Interesting perspectives include the strategic mistake the USA made to presume that the USSR's centralized government couldn't succeed at large science projects. How the USA put rocket and space development on hold after WWII as mere "Buck Rogers" science fiction, then were rudely awakened by Sputnik, with Eisenhower seeming out of touch and old school. How Sputnik had no purpose other than testing, it took the newspapers of NY and London for the Soviet leadership to realize they had done something historically important. It goes on like this, many great perspectives and information for those of us who didn't live through it. Sputnik was a watershed moment culturally and politically, this book puts it into perspective. ( )
  Stbalbach | Oct 26, 2013 |
Fascinating; breaks new ground with lots of inside information from Sergei Khrushchev. ( )
  esswedl | Apr 29, 2010 |
What a great read! This is a popular history of the space race from 1945 to 1958 written at a brisk pace and vibrant with colorful detail. It would appeal especially to modern history buffs and those interested in the stories of developments in science and engineering in the 20th century.
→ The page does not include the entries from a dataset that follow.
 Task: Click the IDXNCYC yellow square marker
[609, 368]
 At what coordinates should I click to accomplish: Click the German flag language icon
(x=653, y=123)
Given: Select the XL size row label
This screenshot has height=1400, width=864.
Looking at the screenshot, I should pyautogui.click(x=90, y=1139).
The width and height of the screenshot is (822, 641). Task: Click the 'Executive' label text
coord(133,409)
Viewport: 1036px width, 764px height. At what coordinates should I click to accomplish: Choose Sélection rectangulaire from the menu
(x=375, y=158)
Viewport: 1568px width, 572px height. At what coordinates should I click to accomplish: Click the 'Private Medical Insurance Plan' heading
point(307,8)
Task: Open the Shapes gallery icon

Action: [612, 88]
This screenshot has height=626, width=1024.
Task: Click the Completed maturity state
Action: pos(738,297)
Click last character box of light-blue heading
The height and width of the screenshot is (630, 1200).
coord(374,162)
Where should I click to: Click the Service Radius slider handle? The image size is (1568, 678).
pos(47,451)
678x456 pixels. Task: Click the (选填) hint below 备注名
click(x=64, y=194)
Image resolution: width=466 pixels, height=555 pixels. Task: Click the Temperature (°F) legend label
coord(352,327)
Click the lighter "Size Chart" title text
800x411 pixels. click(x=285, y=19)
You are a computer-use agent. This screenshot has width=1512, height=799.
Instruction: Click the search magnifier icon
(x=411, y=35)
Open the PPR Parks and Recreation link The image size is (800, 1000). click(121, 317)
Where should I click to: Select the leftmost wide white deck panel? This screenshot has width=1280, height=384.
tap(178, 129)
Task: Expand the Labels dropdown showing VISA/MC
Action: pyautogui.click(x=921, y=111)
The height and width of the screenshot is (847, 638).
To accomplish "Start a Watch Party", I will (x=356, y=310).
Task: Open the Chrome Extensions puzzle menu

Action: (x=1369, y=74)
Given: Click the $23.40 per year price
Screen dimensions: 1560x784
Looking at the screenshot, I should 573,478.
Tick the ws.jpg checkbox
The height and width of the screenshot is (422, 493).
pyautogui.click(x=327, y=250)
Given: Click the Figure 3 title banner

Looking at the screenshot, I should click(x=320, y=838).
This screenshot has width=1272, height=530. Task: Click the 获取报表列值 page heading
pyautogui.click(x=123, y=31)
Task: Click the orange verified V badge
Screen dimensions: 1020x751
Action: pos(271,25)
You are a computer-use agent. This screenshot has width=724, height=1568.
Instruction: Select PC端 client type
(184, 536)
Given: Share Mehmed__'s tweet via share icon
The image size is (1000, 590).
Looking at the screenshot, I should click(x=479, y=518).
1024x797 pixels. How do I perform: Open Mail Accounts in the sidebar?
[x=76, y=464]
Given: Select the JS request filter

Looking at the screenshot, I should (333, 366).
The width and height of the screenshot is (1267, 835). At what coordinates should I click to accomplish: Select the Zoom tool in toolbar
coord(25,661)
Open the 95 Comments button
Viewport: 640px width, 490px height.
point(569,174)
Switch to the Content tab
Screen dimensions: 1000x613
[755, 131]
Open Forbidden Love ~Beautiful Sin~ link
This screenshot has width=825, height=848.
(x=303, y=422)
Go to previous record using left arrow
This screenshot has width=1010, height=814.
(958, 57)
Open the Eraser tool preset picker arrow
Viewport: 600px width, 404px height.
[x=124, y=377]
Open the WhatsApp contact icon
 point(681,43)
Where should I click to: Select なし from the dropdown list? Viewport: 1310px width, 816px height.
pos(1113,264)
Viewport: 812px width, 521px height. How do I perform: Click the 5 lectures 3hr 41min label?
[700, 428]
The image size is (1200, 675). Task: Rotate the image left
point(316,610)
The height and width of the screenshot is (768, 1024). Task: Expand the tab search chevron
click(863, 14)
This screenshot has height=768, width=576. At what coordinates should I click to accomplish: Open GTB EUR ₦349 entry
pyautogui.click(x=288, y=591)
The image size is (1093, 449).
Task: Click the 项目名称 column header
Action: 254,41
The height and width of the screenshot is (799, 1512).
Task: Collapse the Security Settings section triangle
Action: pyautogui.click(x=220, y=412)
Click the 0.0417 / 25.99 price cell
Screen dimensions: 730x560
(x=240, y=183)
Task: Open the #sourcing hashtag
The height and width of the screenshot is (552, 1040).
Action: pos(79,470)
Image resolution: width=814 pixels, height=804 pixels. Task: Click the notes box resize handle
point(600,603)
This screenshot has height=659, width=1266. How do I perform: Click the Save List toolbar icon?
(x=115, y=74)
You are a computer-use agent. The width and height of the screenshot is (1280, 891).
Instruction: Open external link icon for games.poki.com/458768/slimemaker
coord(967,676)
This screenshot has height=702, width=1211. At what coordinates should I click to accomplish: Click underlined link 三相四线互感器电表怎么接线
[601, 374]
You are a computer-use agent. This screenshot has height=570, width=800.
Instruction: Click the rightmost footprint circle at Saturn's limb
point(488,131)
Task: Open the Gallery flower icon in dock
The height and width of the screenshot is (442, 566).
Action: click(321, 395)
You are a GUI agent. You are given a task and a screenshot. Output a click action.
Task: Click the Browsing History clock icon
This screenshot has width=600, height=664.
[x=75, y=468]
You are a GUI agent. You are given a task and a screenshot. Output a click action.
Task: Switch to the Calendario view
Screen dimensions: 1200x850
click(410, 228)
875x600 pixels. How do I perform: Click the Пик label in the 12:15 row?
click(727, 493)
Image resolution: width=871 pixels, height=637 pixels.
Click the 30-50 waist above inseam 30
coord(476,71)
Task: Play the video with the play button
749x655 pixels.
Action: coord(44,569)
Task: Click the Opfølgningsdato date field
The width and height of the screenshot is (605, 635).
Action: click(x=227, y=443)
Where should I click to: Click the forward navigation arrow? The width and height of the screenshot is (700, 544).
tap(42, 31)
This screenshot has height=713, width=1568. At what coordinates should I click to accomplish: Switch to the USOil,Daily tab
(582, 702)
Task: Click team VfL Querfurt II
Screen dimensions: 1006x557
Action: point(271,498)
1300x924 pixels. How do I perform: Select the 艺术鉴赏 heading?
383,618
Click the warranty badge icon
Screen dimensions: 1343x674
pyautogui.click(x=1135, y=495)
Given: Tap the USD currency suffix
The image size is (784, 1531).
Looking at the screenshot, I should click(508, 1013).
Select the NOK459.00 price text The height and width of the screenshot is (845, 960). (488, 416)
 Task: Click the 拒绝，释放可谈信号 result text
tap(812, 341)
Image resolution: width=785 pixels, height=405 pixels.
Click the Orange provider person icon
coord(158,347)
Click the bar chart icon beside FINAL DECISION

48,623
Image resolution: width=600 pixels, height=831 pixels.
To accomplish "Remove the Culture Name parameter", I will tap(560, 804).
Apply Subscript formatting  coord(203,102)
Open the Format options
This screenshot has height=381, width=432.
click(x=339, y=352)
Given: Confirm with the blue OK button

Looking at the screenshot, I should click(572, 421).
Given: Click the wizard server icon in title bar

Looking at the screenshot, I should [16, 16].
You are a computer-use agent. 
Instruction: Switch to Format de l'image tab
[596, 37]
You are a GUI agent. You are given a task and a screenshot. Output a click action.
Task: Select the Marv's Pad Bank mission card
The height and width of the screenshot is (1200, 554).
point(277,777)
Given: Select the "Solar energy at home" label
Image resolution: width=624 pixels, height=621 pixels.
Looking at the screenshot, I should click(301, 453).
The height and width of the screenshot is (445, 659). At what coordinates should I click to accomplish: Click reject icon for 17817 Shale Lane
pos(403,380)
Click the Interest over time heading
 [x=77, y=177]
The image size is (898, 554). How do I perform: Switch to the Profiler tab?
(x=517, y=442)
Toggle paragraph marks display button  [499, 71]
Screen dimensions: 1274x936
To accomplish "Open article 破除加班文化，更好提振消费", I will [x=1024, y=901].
The Chief Designer of rockets for the Soviet Union, Sergei Korolev, whose identity was a state secret in the race for missiles and satellites between the USSR and the USA, at last receives a deserving portrayal. And just as punchy a picture is painted of the seamless passage of Wernher von Braun from Nazi to to Disney star to US head rocket honcho.

One of the many clearly detailed facts to emerge from this book is the nearly complete falsification of the state of military capabilities put out by the US military in the 1950s, when the US public was frightened into supporting unlimited military spending on the basis that the US was far behind the Soviet Union. This was at a time when US bombers and spy planes had the Soviet Union surrounded and routinely overflew its airspace, knowing the Soviets could not retaliate.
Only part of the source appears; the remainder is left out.